Ingesting Posts with Thunder

The Thunder component is responsible for processing and storing "In-Network" content—posts from accounts a user explicitly follows. Unlike the out-of-network pipeline which relies on global indices, Thunder maintains a high-performance, in-memory store of recent tweets retrieved via Kafka event streams.

This guide walks you through configuring the Kafka listeners and the PostStore to ingest and track real-time tweet events.

1. Configuring the PostStore

The PostStore is an in-memory repository that holds recent posts for rapid retrieval. Because it resides in RAM, you must configure a retention policy to balance memory usage and data freshness.

To initialize the store, define the retention period (in seconds) and the internal request timeout:

use std::sync::Arc;
use thunder::posts::post_store::PostStore;

// Example: 2-day retention (172,800 seconds)
let post_retention_seconds = 172_800;
let request_timeout_ms = 200;

let post_store = Arc::new(PostStore::new(
    post_retention_seconds,
    request_timeout_ms,
));

2. Setting Up Kafka Listeners

Thunder uses Kafka consumers to listen for tweet events.

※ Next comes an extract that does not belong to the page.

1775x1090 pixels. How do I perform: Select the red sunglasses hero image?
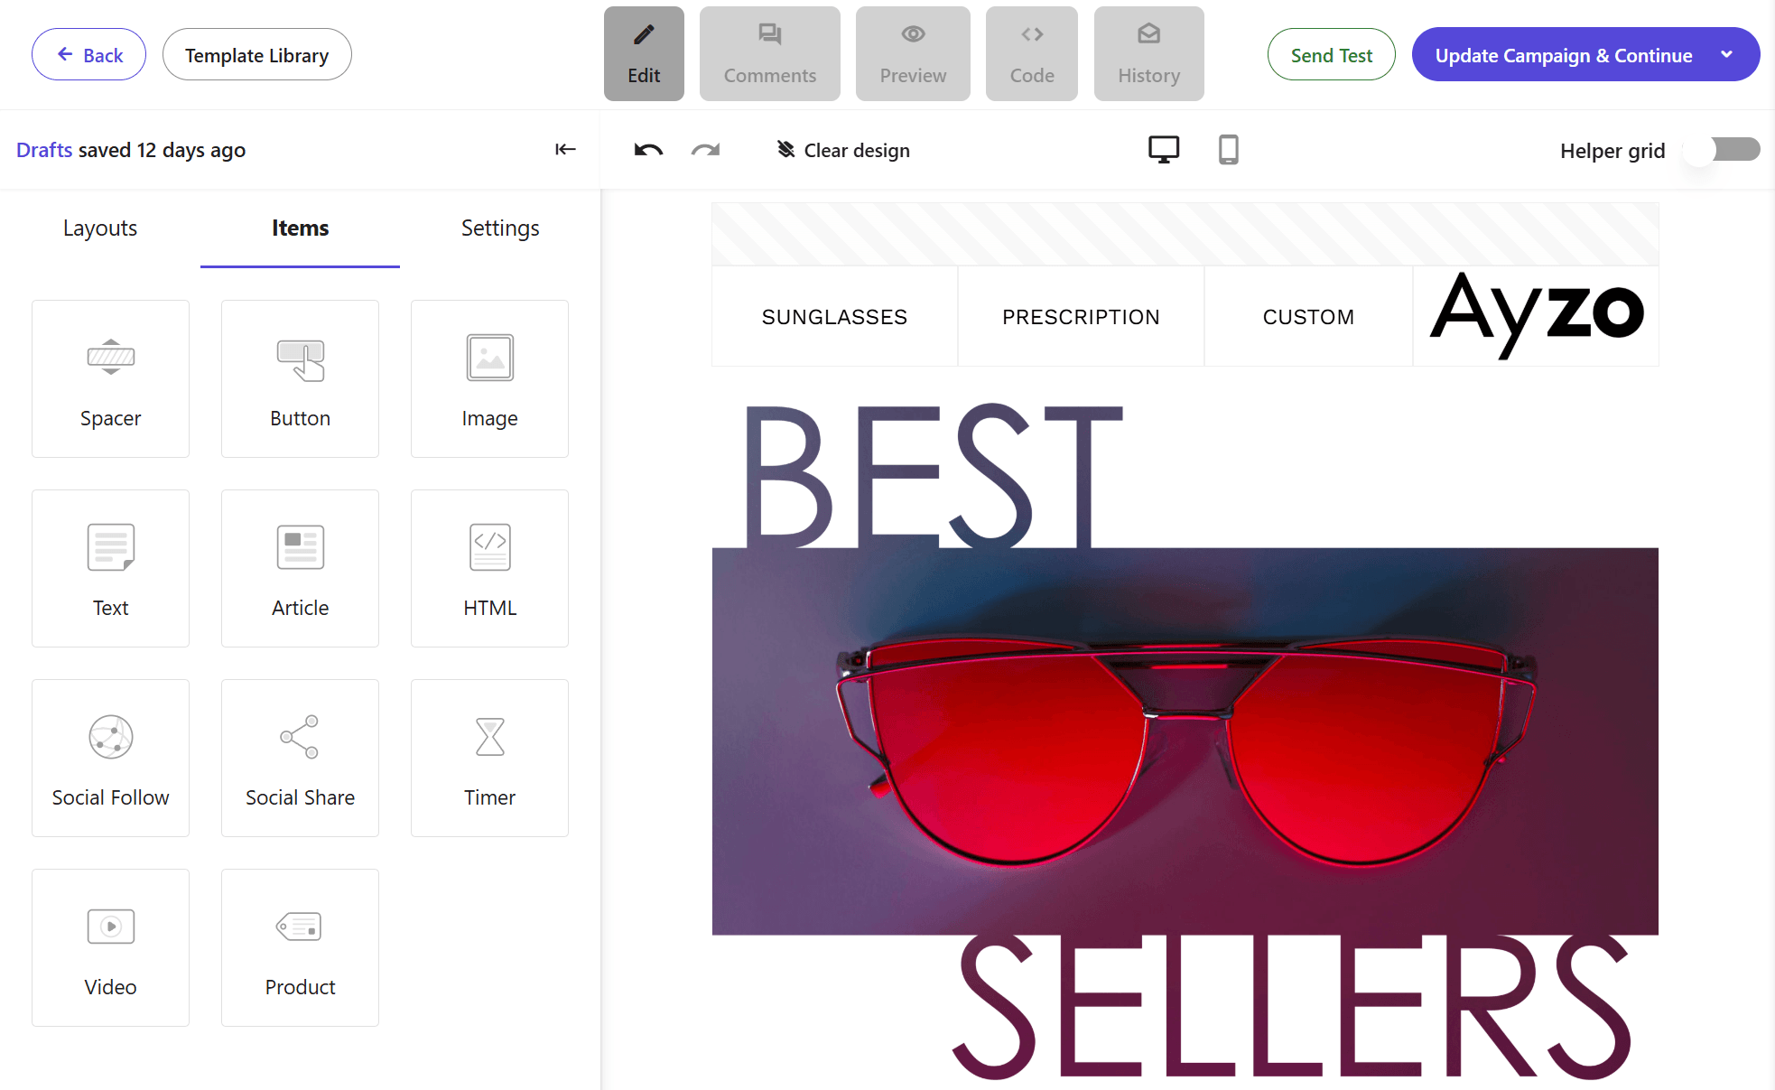[1185, 741]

Configuration is split into two primary modes based on the is_serving flag:

Serving Mode (is_serving: true): The instance focuses on responding to gRPC queries and listens to a refined "In-Network" event stream.
Ingestion Mode (is_serving: false): The instance processes raw tweet events and prepares them for the system.

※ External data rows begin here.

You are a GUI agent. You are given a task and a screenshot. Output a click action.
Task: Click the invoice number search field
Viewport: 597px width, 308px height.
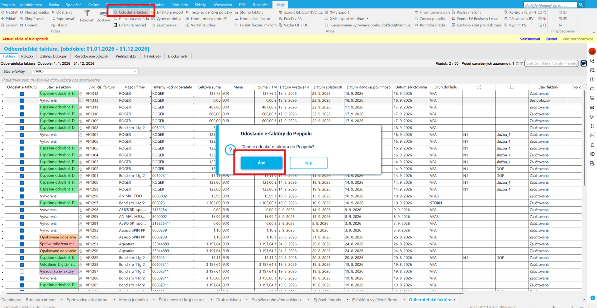pos(551,63)
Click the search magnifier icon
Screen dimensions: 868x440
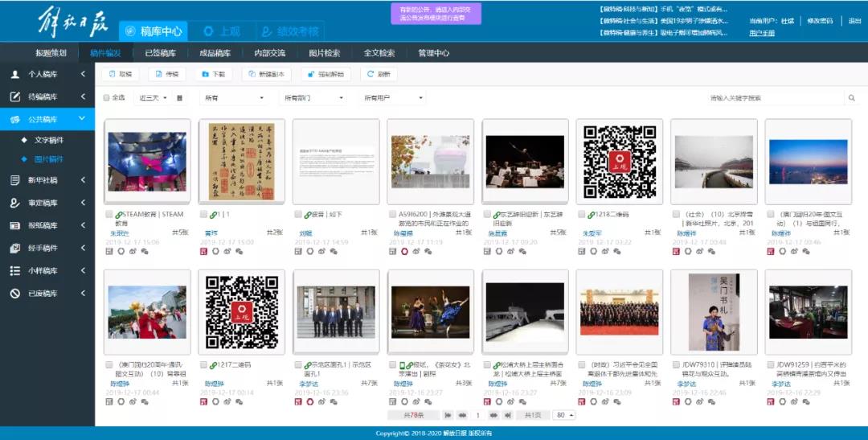(x=851, y=98)
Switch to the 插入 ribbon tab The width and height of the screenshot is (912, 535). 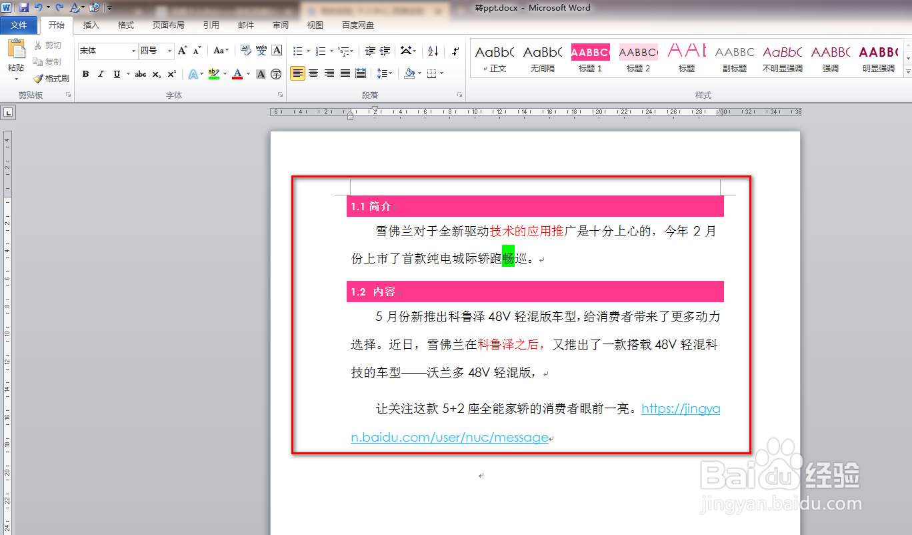pos(91,25)
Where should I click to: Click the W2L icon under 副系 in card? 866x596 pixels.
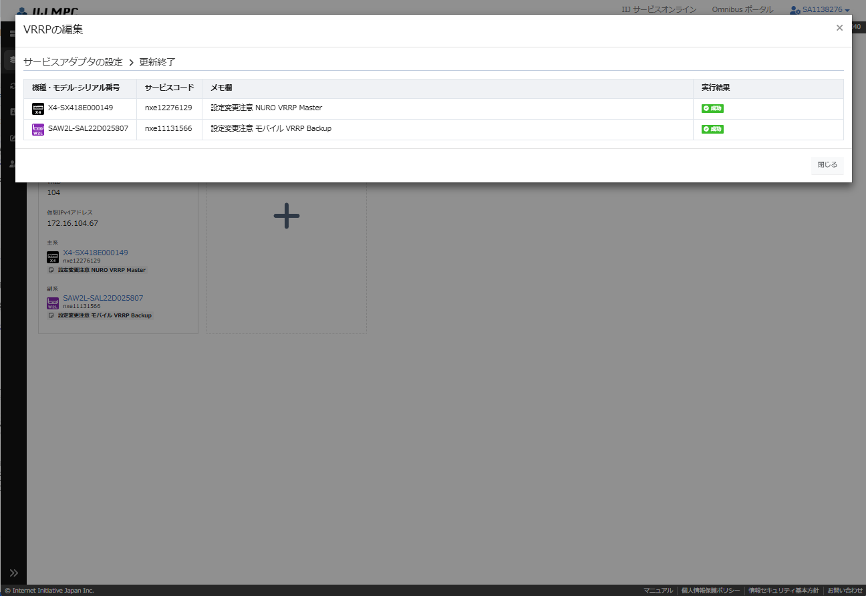53,303
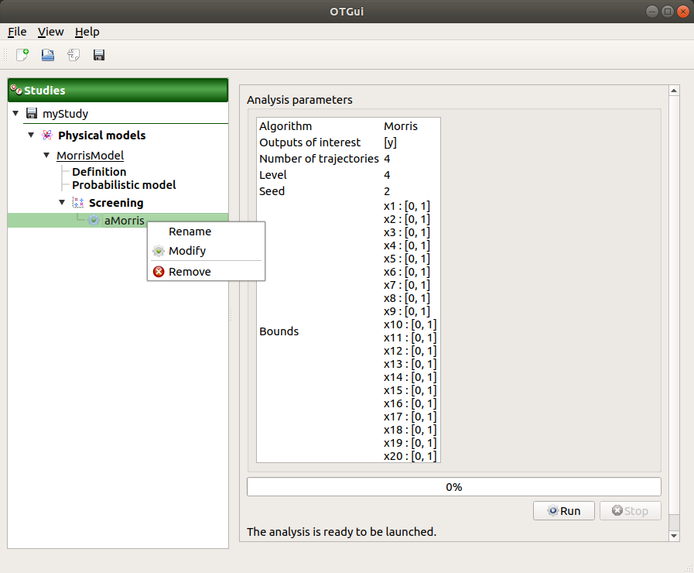This screenshot has height=573, width=694.
Task: Click the scrollbar down arrow in analysis panel
Action: pos(673,535)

Define Consumer Configuration

You must provide a KafkaConsumerConfig which includes connection details, SASL credentials for security, and the target topic.

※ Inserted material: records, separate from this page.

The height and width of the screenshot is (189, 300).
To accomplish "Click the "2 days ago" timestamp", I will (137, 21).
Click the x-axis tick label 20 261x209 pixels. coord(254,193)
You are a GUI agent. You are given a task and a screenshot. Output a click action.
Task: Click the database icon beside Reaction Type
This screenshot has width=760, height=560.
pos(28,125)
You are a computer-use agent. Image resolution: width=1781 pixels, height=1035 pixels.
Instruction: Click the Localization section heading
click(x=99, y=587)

use xai_kafka::config::{KafkaConfig, KafkaConsumerConfig, SslConfig};

let consumer_config = KafkaConsumerConfig {
    base_config: KafkaConfig {
        dest: "kafka-cluster-destination".to_string(),
        topic: "tweet-events-v2".to_string(),
        ssl: Some(SslConfig {
            security_protocol: "SASL_SSL".to_string(),
            sasl_mechanism: Some("SCRAM-SHA-512".to_string()),
            sasl_username: Some("your_username".into()),
            sasl_password: Some("your_password".into()),
        }),
        ..Default::default()
    },
    group_id: "thunder-ingestion-group".to_string(),
    auto_offset_reset: "latest".to_string(),
    ..Default::default()
};

3. Launching the Ingestion Pipeline

Once the PostStore and Kafka configs are ready, use the start_kafka utility to begin processing. This function spawns background tasks that deserialize incoming Kafka messages and populate the PostStore.

use thunder::kafka_utils;

// tx is a mpsc channel used to coordinate startup signals
let (tx, mut rx) = tokio::sync::mpsc::channel::<i64>(num_threads);

kafka_utils::start_kafka(
    &args, 
    post_store.clone(), 
    "user_context_id", 
    tx
).await?;

Kafka Catchup

When starting a new Thunder instance, it is critical to wait for the Kafka consumer to "catch up" to the latest events before marking the service as ready. In the main loop, you should block until the initialization signals are received:

// Wait for each Kafka thread to signal it has reached the head of the stream
for _ in 0..args.kafka_num_threads {
    rx.recv().await;
}

// Finalize store and start maintenance tasks
post_store.finalize_init().await?;
post_store.start_auto_trim(2); // Remove expired posts every 2 minutes

4. Handling Following Lists with Strato

Thunder needs to know which authors a user follows to filter the PostStore effectively. This is handled by the StratoClient.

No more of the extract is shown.